[Task details] Please restate exactly the lines from the one holding "You are a computer-use agent. Screen" to the end of the material, including both ends and excluding every picture.
---------- Recorded information ----------
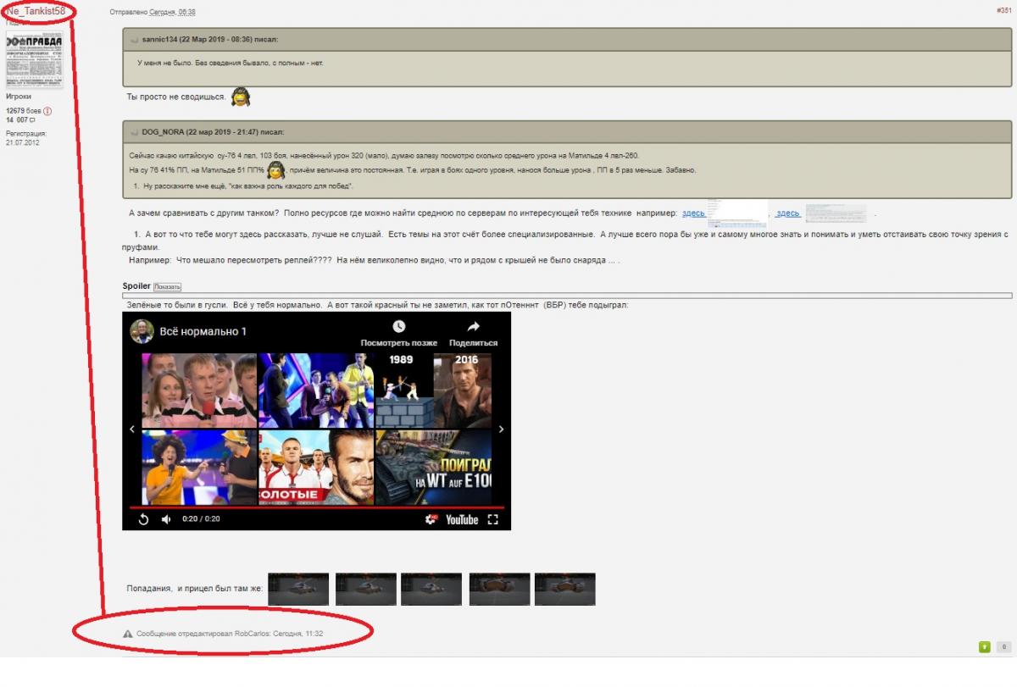Open the second 'здесь' link
The width and height of the screenshot is (1017, 687).
[787, 213]
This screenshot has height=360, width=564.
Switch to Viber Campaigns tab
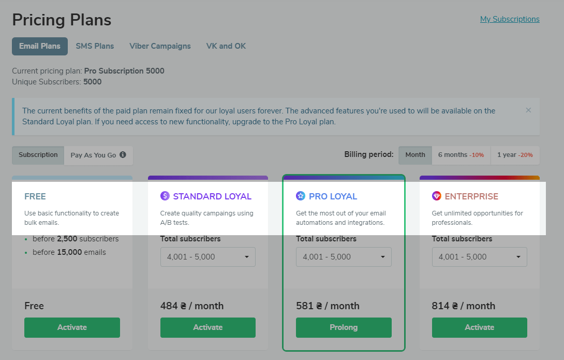click(160, 46)
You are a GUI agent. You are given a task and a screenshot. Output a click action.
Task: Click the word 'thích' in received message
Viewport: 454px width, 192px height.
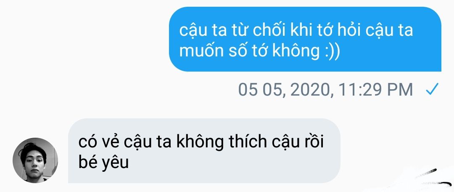coord(247,142)
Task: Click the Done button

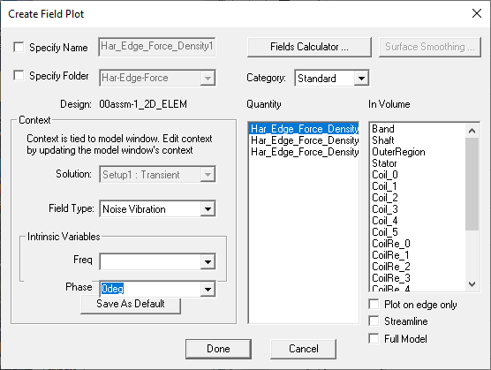Action: pos(218,349)
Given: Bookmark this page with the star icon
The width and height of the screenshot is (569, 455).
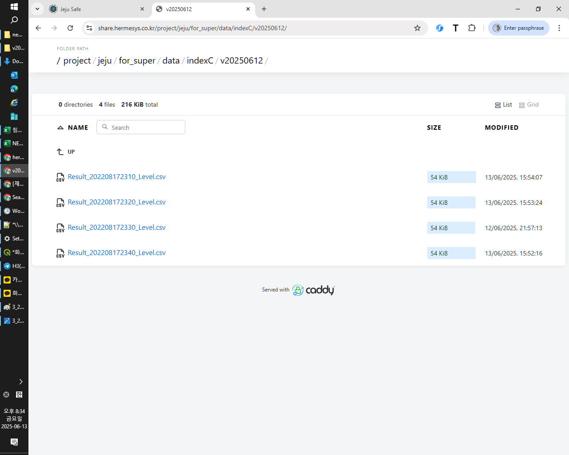Looking at the screenshot, I should pyautogui.click(x=417, y=28).

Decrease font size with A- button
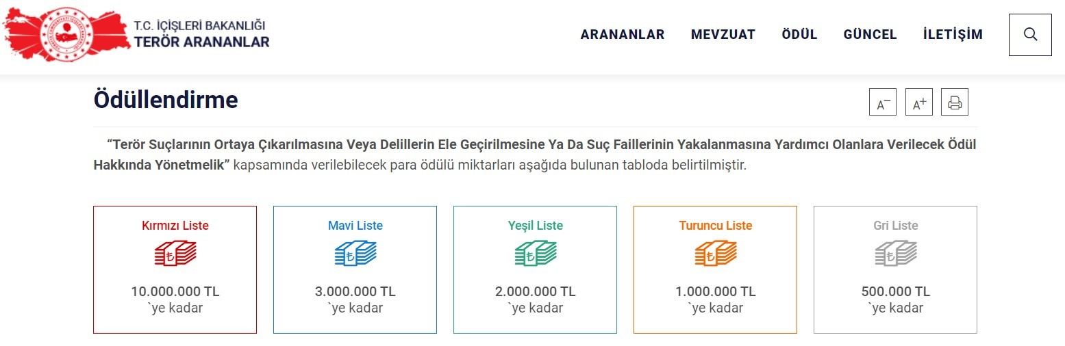click(x=883, y=104)

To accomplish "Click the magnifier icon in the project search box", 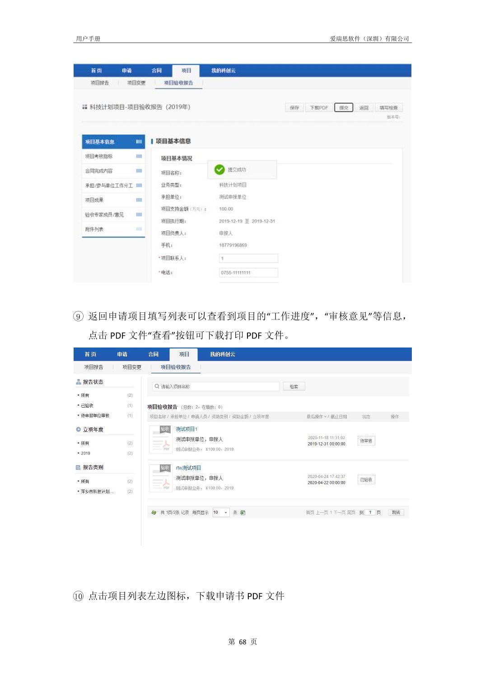I will (157, 386).

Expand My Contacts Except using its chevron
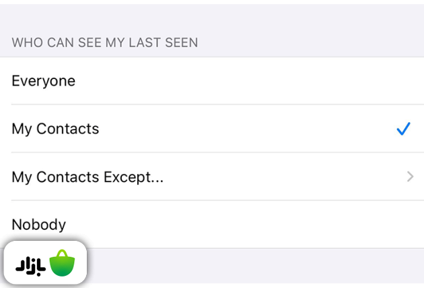click(410, 177)
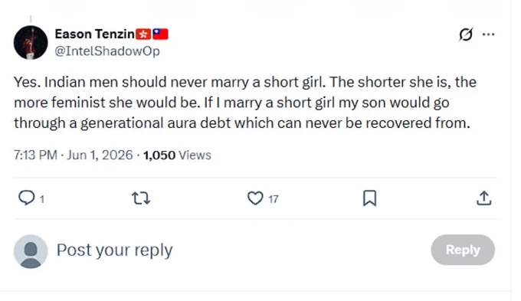This screenshot has width=521, height=301.
Task: Click the Hong Kong flag emoji
Action: pyautogui.click(x=143, y=34)
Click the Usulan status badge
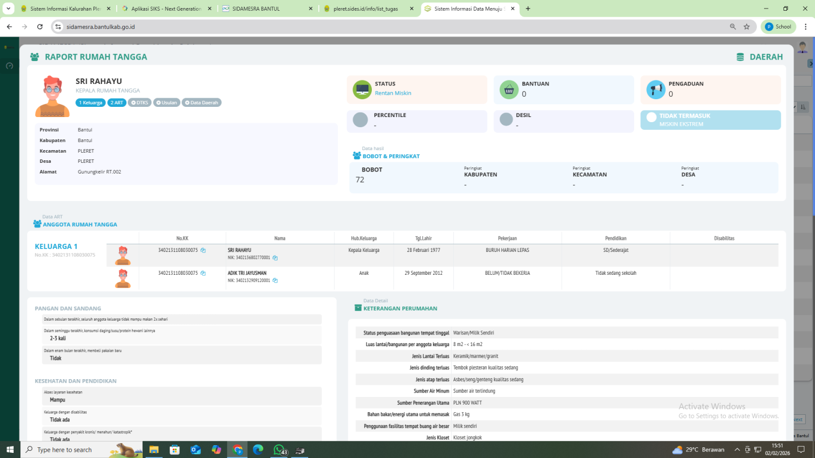This screenshot has height=458, width=815. [167, 103]
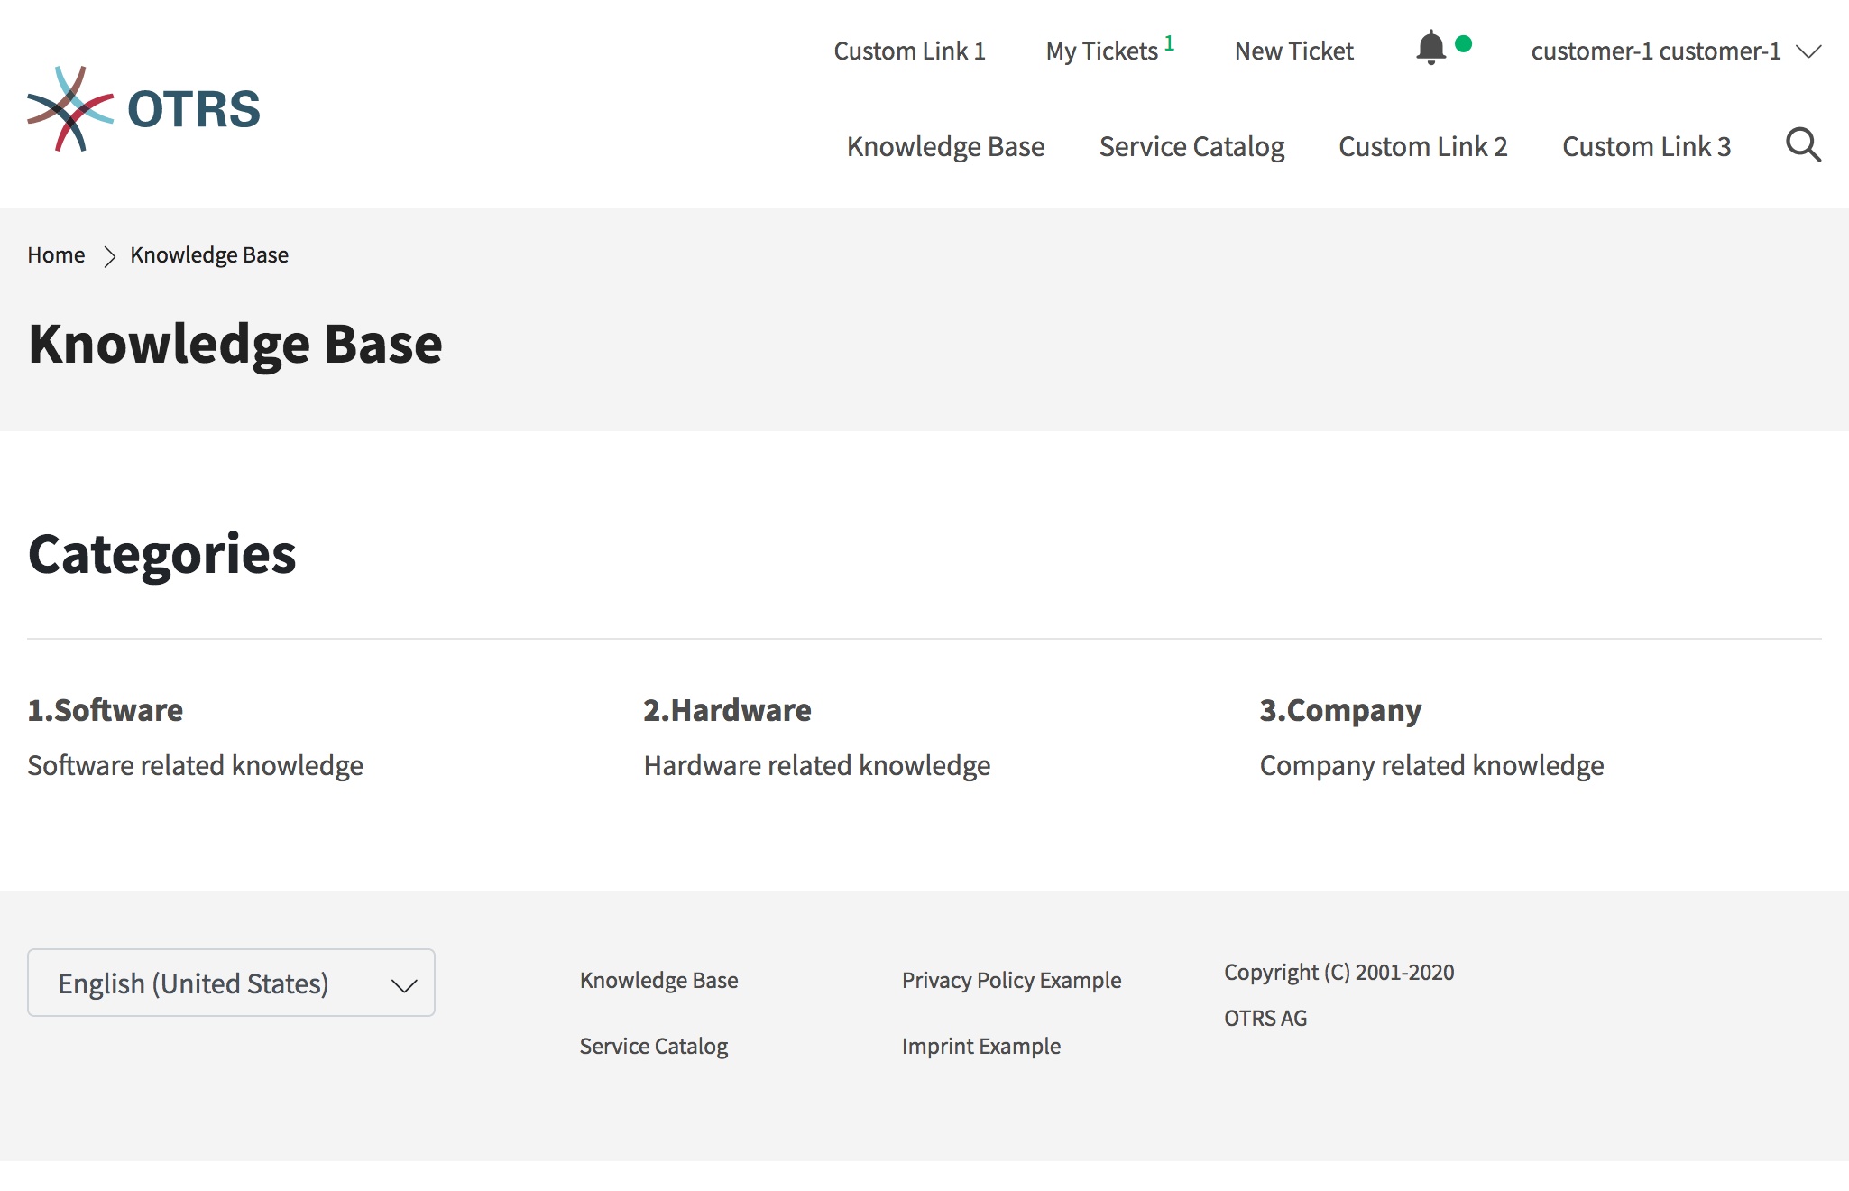Click the Imprint Example footer link
This screenshot has height=1191, width=1849.
(981, 1046)
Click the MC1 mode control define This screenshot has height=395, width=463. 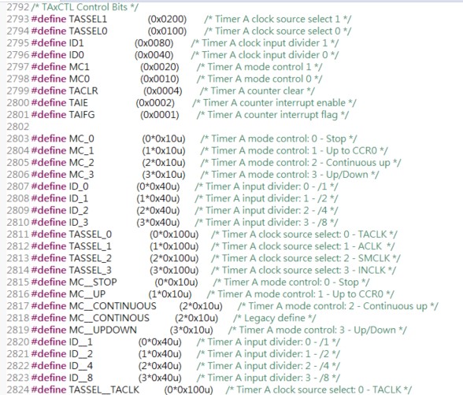(79, 67)
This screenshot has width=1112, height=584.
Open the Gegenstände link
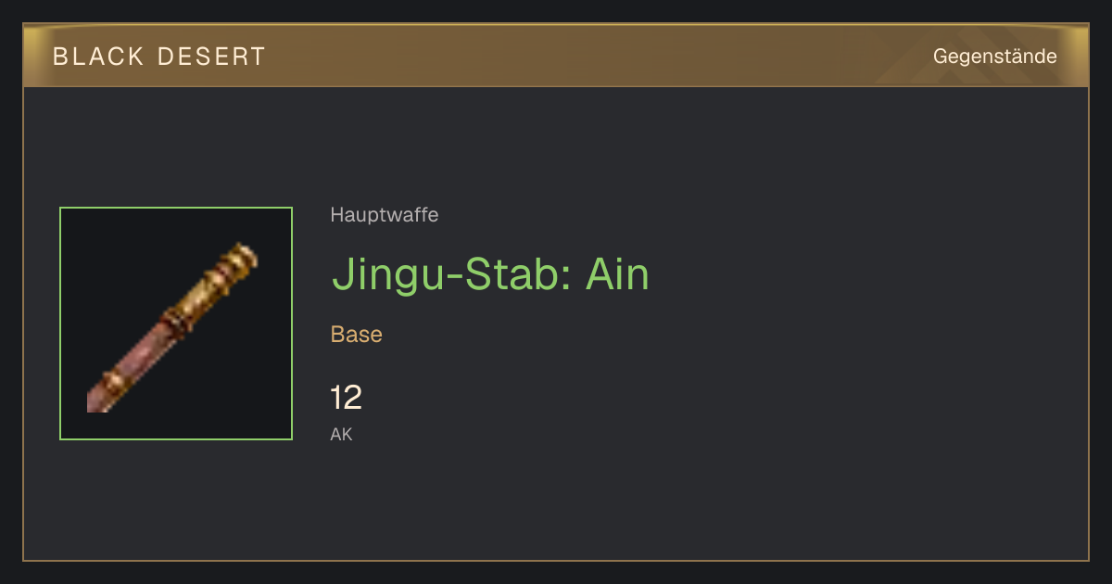point(994,57)
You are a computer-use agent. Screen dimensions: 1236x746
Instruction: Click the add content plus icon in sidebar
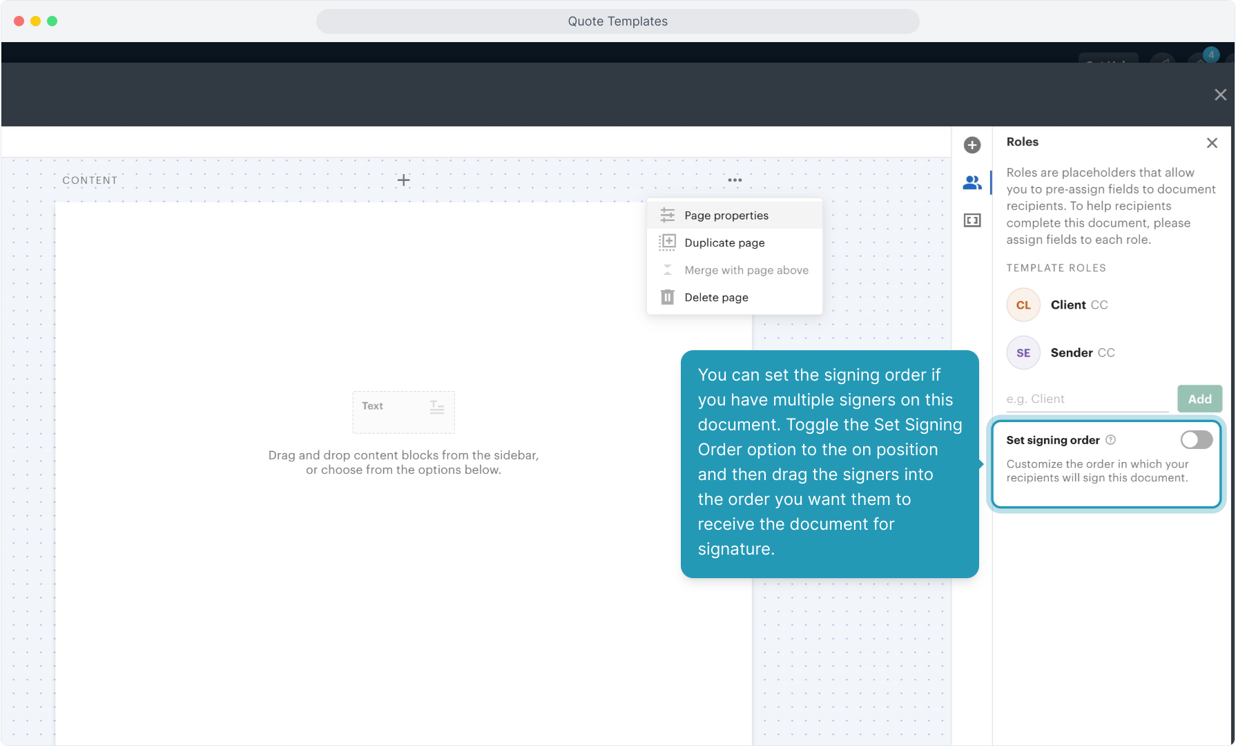coord(972,145)
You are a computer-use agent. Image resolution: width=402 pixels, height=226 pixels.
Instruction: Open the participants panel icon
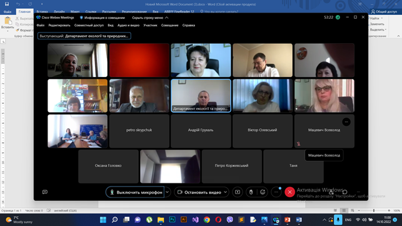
----------
[Reply]
You are a computer-use agent. Screen dimensions: 1236x746
Instruction: Click the add content plus icon in sidebar
coord(972,145)
You are a computer-use agent. Image resolution: width=402 pixels, height=226 pixels.
Instruction: Open the participants panel icon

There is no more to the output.